Update README to reflect migration to FP16 models

mikepapadim · mikepapadim · commit 46078863eeda · 2025-05-29T16:11:07.000+03:00
Migrated from Q4/Q8 quantization to FP16 models across documentation and examples for improved compatibility with TornadoVM. Adjusted download links, execution commands, and model references accordingly for consistency.

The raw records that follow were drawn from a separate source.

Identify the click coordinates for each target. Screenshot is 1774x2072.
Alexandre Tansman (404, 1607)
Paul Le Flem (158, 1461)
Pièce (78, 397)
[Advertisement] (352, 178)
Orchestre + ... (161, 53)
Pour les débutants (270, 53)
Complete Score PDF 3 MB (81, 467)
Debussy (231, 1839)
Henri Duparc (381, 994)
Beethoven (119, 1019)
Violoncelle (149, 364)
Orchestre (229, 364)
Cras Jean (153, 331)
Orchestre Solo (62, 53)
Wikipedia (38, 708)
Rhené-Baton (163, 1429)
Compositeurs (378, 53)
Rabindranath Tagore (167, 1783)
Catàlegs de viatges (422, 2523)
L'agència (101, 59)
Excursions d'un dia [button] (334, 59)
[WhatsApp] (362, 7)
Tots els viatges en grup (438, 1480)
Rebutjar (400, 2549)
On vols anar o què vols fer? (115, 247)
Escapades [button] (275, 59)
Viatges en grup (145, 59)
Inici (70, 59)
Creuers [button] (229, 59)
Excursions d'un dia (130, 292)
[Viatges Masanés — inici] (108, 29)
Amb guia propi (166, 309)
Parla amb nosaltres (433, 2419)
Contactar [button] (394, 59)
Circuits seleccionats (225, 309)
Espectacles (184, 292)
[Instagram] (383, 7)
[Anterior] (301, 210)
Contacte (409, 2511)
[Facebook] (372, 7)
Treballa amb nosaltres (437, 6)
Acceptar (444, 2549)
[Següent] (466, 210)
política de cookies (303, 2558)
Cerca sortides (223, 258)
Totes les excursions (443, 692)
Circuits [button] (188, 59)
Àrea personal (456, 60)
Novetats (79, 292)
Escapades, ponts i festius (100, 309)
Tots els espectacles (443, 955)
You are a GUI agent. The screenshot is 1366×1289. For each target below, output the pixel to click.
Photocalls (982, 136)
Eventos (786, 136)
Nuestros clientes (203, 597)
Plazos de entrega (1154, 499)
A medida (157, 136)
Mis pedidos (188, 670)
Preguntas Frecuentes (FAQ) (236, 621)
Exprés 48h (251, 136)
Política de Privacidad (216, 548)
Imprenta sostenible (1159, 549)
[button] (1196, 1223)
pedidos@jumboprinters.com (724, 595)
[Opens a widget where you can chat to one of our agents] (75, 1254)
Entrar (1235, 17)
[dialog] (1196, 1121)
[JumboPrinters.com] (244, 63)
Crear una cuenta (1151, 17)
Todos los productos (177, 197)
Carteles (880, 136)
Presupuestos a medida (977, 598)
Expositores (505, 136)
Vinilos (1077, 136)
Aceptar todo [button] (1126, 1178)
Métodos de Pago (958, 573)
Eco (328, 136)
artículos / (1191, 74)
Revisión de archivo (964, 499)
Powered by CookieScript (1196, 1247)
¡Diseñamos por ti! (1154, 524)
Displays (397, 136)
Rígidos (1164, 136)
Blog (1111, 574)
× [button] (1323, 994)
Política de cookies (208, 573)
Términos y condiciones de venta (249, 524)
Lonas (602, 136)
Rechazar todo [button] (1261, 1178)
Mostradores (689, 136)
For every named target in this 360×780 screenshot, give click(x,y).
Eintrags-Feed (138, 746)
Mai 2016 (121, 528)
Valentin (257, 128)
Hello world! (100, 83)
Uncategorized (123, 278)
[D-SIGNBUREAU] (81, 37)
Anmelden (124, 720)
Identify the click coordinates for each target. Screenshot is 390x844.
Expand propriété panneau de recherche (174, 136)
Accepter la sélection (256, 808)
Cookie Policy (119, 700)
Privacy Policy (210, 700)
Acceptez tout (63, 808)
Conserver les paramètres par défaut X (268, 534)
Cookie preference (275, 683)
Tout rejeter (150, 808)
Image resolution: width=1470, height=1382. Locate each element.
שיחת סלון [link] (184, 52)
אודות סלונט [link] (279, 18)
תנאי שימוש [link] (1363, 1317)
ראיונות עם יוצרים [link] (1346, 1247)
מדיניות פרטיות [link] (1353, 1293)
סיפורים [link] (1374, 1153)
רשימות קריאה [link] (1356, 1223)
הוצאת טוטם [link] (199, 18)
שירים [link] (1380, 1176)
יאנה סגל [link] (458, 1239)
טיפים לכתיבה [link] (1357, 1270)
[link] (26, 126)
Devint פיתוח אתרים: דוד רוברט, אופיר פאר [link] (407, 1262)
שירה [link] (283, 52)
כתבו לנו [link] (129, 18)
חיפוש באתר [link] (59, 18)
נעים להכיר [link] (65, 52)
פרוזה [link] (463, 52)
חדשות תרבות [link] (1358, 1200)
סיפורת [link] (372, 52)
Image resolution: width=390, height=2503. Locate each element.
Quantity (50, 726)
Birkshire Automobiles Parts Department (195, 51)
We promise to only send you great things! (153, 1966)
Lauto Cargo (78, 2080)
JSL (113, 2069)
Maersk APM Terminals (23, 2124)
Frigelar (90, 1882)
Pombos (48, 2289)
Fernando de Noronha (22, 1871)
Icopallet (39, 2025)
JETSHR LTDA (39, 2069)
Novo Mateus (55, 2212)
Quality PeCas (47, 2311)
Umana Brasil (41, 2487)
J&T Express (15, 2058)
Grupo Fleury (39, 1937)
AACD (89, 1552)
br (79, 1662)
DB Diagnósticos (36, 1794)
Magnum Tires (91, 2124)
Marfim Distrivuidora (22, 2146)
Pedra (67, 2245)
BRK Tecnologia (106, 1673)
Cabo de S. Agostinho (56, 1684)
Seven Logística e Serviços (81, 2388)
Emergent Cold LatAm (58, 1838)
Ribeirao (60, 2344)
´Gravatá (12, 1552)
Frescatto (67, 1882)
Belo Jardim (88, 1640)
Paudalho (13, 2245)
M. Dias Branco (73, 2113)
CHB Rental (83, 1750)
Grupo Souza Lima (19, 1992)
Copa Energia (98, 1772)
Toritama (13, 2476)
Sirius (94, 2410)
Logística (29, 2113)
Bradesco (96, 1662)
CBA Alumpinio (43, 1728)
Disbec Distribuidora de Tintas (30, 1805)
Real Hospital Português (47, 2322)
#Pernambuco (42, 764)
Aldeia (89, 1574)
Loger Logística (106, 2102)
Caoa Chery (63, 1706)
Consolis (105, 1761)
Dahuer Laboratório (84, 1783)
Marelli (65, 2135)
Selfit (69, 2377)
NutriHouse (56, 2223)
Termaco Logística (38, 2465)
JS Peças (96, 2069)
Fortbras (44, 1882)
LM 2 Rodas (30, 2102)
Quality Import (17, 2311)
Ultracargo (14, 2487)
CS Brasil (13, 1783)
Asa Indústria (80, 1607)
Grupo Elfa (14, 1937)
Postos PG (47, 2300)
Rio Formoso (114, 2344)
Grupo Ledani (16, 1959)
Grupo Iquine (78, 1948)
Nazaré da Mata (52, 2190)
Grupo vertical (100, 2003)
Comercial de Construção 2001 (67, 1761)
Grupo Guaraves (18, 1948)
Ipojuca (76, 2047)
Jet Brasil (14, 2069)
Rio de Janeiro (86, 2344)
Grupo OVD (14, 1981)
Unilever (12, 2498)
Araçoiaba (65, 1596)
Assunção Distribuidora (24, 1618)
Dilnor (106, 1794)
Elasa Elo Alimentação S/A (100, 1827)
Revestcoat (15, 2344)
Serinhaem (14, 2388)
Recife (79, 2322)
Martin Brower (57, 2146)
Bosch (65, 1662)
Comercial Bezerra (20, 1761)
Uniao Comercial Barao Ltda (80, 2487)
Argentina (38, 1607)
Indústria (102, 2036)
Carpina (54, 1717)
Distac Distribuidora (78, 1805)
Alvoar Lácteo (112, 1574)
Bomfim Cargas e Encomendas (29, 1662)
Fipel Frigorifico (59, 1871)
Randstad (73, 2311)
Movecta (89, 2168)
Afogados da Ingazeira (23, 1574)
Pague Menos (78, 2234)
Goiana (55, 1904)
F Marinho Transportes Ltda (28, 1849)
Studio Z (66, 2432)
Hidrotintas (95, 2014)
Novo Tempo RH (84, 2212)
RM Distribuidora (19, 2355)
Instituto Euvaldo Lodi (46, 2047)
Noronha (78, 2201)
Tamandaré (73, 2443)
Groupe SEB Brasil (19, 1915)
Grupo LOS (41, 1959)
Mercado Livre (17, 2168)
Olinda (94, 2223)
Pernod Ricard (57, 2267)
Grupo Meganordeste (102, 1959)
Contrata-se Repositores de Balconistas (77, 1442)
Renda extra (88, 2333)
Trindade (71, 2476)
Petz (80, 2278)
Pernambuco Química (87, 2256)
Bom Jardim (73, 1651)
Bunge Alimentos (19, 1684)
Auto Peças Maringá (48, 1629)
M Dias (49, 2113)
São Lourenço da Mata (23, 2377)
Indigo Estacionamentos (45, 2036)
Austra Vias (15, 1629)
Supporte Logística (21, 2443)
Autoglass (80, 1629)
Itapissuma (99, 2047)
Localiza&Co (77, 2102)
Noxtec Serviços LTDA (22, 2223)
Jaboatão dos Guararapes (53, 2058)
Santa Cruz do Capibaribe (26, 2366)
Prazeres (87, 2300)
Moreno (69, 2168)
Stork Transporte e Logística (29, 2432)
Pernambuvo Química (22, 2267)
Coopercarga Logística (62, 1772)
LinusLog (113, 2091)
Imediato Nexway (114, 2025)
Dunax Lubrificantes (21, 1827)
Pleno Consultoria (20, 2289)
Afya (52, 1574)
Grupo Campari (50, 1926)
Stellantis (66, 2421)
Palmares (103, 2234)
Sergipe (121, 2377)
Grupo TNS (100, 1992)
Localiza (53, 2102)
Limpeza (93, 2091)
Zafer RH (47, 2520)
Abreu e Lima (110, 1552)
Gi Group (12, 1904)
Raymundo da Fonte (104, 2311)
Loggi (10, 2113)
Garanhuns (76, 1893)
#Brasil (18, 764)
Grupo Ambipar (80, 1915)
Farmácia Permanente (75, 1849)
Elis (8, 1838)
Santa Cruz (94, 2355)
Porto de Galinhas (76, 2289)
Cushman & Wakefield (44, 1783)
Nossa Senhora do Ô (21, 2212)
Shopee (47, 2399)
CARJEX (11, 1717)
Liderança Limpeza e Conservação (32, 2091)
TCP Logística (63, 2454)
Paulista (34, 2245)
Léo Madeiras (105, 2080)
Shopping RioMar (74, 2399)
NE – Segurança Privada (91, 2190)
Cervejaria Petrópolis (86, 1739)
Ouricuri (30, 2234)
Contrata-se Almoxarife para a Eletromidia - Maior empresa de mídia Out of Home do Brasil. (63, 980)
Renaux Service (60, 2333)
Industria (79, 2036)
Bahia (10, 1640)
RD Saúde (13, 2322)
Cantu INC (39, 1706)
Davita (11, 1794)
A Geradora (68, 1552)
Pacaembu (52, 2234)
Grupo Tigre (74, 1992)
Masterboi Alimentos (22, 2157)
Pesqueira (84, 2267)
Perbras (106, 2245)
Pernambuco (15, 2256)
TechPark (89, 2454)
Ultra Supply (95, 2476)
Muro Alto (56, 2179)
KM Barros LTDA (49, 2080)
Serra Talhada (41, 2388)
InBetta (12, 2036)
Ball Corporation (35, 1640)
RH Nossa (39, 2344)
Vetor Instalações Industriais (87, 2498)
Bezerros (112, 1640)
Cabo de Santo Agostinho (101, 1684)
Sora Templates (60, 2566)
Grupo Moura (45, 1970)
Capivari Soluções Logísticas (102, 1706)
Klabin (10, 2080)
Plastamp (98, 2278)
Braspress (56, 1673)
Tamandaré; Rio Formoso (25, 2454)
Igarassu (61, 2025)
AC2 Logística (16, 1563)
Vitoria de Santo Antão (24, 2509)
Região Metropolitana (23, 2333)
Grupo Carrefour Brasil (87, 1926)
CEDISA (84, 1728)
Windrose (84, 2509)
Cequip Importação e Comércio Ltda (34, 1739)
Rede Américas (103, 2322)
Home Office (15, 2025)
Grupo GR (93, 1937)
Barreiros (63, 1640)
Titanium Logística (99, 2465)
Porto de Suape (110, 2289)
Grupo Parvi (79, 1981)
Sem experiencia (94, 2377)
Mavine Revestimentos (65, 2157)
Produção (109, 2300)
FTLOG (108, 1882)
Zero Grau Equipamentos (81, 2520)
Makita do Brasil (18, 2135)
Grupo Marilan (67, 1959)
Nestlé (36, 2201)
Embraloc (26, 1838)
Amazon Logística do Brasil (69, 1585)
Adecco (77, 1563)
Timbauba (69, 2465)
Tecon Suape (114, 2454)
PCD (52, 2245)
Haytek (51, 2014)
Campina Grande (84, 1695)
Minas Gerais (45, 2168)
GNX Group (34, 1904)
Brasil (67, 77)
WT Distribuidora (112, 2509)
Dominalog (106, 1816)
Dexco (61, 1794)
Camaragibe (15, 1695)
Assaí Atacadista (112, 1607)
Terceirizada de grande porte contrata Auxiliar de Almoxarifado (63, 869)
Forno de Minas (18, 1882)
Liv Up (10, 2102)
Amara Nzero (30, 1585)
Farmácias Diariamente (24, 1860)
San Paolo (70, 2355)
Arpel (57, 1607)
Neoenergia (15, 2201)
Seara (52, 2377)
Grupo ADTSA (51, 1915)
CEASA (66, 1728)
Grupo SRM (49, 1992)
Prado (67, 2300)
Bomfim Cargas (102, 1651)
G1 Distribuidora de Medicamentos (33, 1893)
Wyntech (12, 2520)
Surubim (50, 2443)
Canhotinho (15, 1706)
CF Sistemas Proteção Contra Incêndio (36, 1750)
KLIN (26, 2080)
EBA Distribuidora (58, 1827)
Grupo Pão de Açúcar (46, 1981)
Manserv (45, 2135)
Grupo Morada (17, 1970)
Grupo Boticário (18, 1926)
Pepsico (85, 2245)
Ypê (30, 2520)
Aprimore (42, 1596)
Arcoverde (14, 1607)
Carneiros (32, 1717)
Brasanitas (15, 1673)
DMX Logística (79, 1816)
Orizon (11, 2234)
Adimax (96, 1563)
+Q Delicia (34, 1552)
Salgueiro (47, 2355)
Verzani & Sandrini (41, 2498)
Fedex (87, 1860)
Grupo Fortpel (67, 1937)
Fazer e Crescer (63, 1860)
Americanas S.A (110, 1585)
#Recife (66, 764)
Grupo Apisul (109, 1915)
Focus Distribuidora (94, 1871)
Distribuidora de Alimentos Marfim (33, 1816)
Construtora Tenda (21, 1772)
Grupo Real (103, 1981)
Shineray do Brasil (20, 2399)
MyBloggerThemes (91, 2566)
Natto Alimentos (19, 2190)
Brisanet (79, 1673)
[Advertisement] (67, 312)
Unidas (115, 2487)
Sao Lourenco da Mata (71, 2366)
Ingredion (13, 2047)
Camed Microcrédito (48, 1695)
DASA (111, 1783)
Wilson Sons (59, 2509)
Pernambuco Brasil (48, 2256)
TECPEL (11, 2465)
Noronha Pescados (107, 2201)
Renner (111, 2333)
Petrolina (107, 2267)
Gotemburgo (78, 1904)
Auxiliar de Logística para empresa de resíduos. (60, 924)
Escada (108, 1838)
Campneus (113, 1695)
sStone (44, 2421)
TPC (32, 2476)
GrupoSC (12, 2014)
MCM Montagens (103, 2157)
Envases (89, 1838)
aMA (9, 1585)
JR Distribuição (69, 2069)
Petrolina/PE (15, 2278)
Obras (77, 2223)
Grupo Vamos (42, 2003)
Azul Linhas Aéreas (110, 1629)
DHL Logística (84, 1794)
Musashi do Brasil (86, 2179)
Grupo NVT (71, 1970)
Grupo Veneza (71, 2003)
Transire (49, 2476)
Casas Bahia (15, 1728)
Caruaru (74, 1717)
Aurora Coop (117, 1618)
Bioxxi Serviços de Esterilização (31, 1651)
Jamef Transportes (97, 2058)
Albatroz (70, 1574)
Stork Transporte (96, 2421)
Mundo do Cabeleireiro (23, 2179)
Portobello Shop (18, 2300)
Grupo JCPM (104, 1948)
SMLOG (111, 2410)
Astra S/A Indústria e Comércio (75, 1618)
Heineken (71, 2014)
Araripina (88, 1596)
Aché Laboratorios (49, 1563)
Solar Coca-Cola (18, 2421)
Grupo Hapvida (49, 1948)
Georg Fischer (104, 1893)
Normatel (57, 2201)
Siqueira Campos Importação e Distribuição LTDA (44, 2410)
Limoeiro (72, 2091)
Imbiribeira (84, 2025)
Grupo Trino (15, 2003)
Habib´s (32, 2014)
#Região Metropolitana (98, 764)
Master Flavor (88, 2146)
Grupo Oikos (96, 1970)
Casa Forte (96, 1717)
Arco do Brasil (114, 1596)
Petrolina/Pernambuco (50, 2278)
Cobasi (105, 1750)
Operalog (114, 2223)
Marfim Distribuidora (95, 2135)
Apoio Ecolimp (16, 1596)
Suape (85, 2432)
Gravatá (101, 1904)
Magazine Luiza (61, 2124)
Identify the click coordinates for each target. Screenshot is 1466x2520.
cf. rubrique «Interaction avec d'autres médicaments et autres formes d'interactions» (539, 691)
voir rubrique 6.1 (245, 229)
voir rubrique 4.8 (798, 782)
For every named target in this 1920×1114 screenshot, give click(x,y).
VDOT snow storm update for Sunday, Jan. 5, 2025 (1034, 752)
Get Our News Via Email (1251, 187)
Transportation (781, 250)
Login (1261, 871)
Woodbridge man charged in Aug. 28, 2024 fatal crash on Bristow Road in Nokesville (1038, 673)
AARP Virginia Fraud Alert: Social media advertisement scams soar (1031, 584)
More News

diff --git a/README.md b/README.md
@@ -43,17 +43,17 @@ Previous intergration of TornadoVM and Llama2 it can be found in <a href="https:
 
 This table shows inference performance across different hardware and quantization options.
 
-| Vendor / Backend             | Hardware     | Llama-3.2-1B-Instruct | Llama-3.2-1B-Instruct | Llama-3.2-3B-Instruct | Optimizations |
-|:----------------------------:|:------------:|:---------------------:|:---------------------:|:---------------------:|:-------------:|
-|                              |              | **Q8_0**              | **Q4_0**              | **Q4_0**              |  **Support**  |
-| **NVIDIA / OpenCL-PTX**      | RTX 3070     | 52 tokens/s           | 50.56 tokens/s        | 22.96 tokens/s        |       ✅      |
-|                              | RTX 4090     | 66.07 tokens/s        | 65.81 tokens/s        | 35.51 tokens/s        |       ✅      |
-|                              | RTX 5090     | 96.65 tokens/s        | 94.71 tokens/s        | 47.68 tokens/s        |       ✅      |
-|                              | L4 Tensor    | 52.96 tokens/s        | 52.92 tokens/s        | 22.68 tokens/s        |       ✅      |
-| **Intel / OpenCL**           | Arc A770     | 15.65 tokens/s        | 15.09 tokens/s        | 7.02 tokens/s         |      (WIP)    |
-| **Apple Silicon / OpenCL**   | M3 Pro       | 14.04 tokens/s        | 13.83 tokens/s        | 6.78 tokens/s         |      (WIP)    |
-|                              | M4 Pro       | 16.77 tokens/s        | 16.67 tokens/s        | 8.56 tokens/s         |      (WIP)    |
-| **AMD / OpenCL**             | Radeon RX    | (WIP)                 | (WIP)                 | (WIP)                 |      (WIP)    |
+| Vendor / Backend             | Hardware     | Llama-3.2-1B-Instruct | Llama-3.2-3B-Instruct | Optimizations |
+|:----------------------------:|:------------:|:---------------------:|:---------------------:|:-------------:|
+|                              |              | **FP16**              |       **FP16**        |  **Support**  |
+| **NVIDIA / OpenCL-PTX**      | RTX 3070     | 52 tokens/s           |    22.96 tokens/s     |       ✅      |
+|                              | RTX 4090     | 66.07 tokens/s        |    35.51 tokens/s     |       ✅      |
+|                              | RTX 5090     | 96.65 tokens/s        |    47.68 tokens/s     |       ✅      |
+|                              | L4 Tensor    | 52.96 tokens/s        |    22.68 tokens/s     |       ✅      |
+| **Intel / OpenCL**           | Arc A770     | 15.65 tokens/s        |     7.02 tokens/s     |      (WIP)    |
+| **Apple Silicon / OpenCL**   | M3 Pro       | 14.04 tokens/s        |     6.78 tokens/s     |      (WIP)    |
+|                              | M4 Pro       | 16.77 tokens/s        |     8.56 tokens/s     |      (WIP)    |
+| **AMD / OpenCL**             | Radeon RX    | (WIP)                 |         (WIP)         |      (WIP)    |
 
 ##### ⚠️ Note on Apple Silicon Performance
 
@@ -118,42 +118,46 @@ source set_paths
 make
 
 # Run the model (make sure you have downloaded the model file first -  see below)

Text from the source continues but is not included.